* PROBLEM TO WORK ON *
Look through the lines below for the word "dimensions", and copy every line that has it.

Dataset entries

○ ○ ○ ○

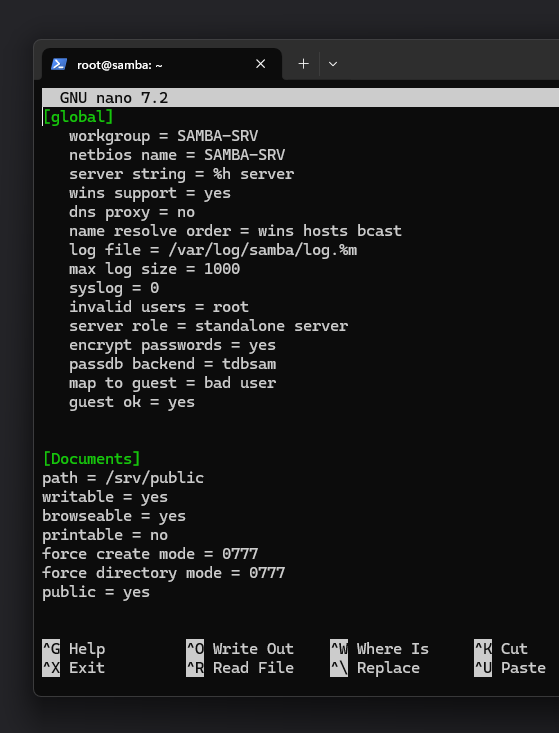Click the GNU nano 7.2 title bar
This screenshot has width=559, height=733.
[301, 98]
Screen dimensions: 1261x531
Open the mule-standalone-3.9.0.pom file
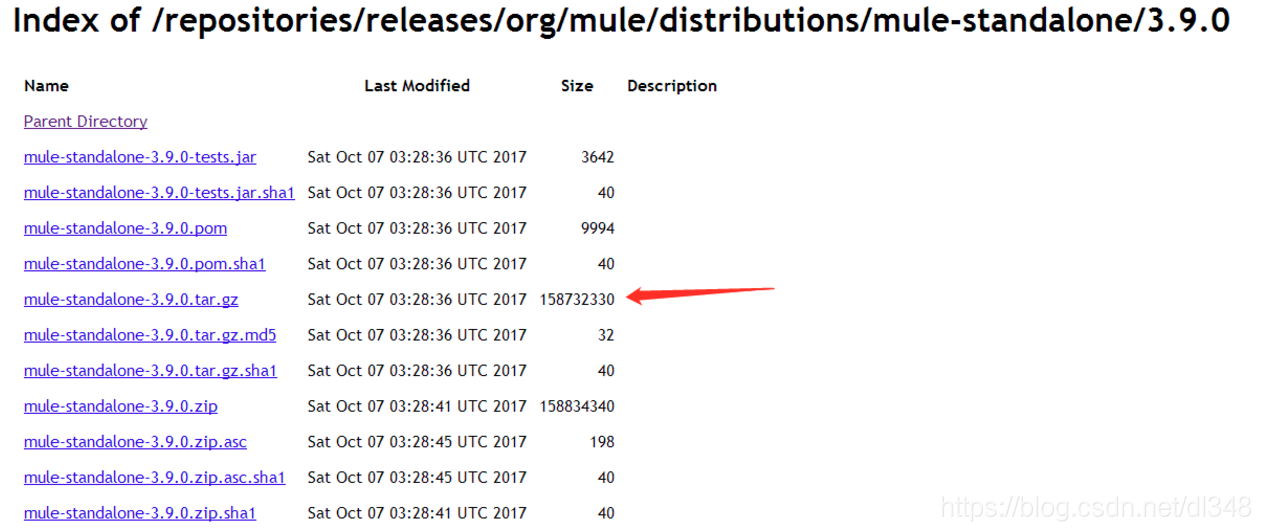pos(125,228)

○ ○ ○ ○

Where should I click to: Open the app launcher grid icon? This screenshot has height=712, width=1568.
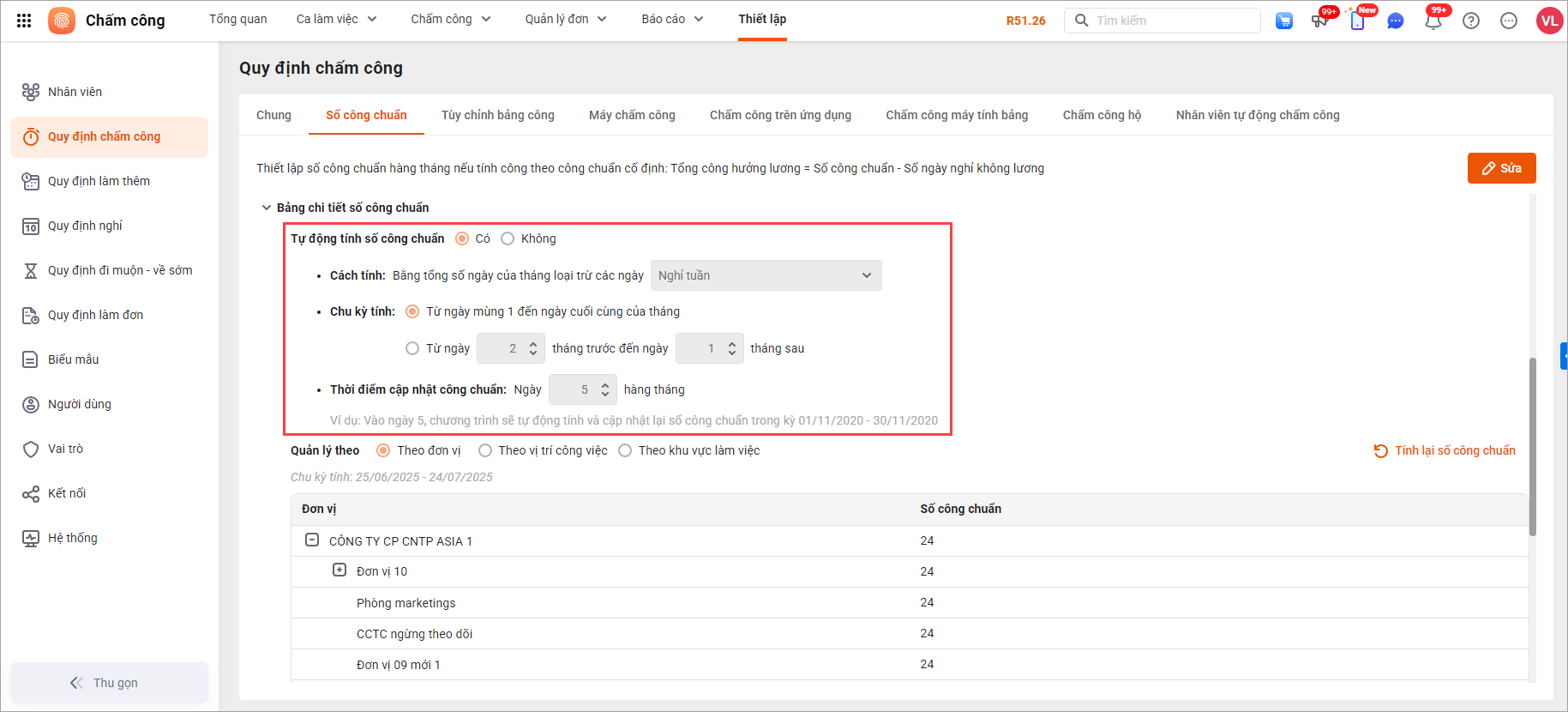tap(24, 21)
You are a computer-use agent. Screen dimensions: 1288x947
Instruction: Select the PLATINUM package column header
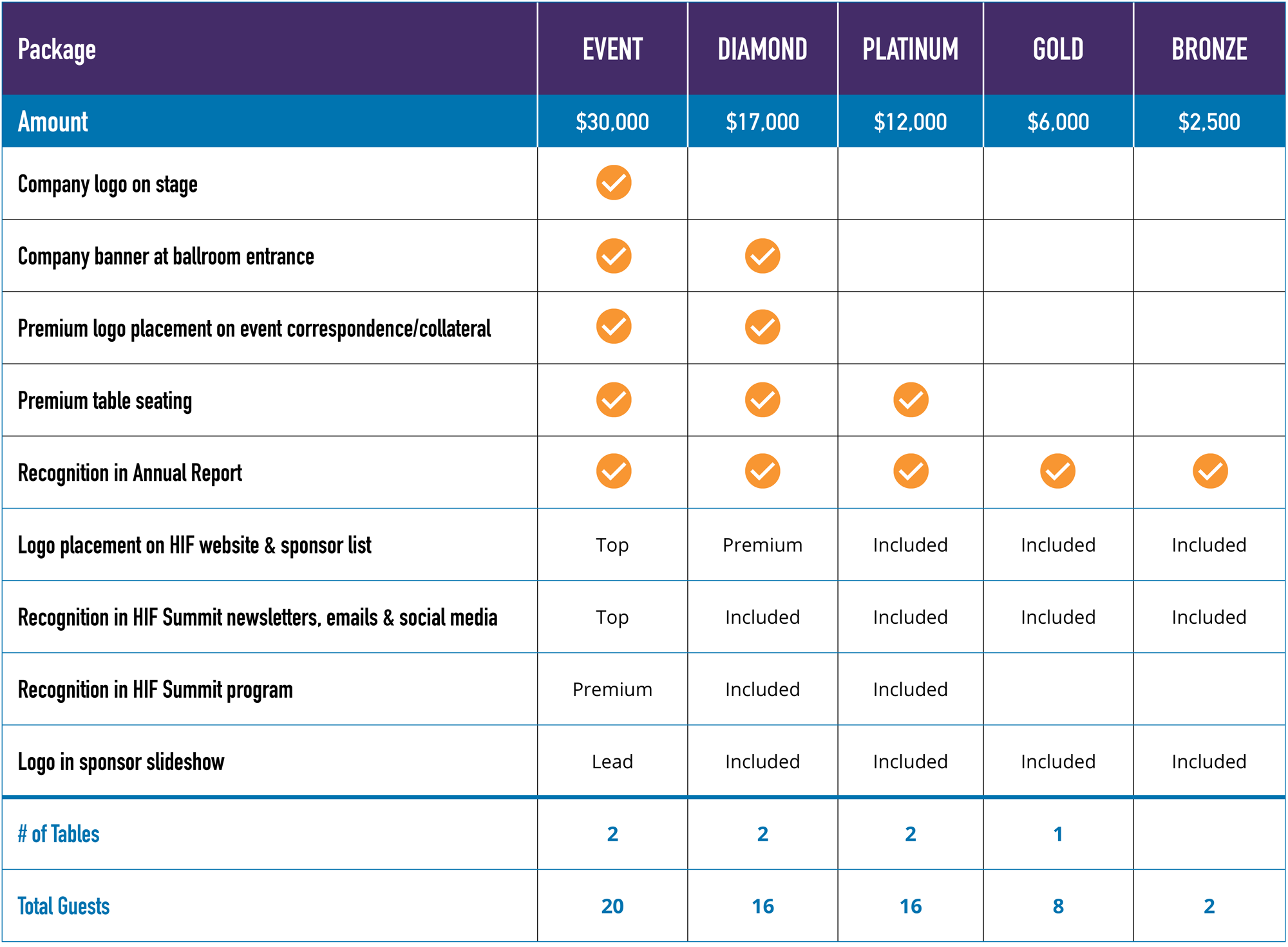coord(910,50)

○ ○ ○ ○

* ANSWER TO THE EXERCISE *
Screen dimensions: 1261x531
You are a computer-use agent. Screen dimensions: 1288x947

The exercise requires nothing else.